[BEGIN RECORD EXTRACTS]

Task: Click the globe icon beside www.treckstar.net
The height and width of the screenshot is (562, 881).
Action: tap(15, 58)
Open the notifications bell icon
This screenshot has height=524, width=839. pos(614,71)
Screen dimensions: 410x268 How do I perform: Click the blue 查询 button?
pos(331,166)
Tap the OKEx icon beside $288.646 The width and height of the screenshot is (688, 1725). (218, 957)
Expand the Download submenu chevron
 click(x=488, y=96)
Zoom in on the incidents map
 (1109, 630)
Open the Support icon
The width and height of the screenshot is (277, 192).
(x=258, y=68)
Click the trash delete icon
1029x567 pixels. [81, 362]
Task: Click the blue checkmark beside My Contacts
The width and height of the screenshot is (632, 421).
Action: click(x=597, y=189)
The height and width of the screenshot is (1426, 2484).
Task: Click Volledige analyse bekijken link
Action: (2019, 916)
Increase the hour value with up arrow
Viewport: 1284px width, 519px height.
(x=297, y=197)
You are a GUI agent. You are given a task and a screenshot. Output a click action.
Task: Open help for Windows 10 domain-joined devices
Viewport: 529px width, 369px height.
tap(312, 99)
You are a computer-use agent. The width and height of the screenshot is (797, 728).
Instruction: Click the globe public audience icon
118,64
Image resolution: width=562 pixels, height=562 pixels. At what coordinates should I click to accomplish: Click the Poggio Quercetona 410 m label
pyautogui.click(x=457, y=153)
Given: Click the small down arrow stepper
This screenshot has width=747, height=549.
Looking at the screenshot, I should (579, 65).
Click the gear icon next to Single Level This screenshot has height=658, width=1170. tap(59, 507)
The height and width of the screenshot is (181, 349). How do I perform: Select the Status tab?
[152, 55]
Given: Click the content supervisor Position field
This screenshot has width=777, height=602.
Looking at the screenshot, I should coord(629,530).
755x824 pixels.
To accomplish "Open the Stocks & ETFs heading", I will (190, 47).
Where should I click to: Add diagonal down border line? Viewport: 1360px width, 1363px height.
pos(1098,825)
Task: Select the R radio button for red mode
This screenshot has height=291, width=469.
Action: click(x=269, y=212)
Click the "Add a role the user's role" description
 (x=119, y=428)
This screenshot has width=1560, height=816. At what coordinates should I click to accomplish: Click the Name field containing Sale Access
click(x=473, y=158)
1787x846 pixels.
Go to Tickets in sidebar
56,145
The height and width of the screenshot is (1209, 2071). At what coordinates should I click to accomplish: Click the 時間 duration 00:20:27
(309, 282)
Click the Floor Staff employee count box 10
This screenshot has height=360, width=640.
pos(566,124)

[END RECORD EXTRACTS]

> **PROBLEM DESCRIPTION**:
Copy out every line of the records above that contains the word "icon".

> **ANSWER FOR THE TASK**:
Task: Click the globe icon beside www.treckstar.net
Open the notifications bell icon
Tap the OKEx icon beside $288.646 The width and height of the screenshot is (688, 1725). (218, 957)
Open the Support icon
Click the trash delete icon
Instruction: Click the globe public audience icon
Click the gear icon next to Single Level This screenshot has height=658, width=1170. tap(59, 507)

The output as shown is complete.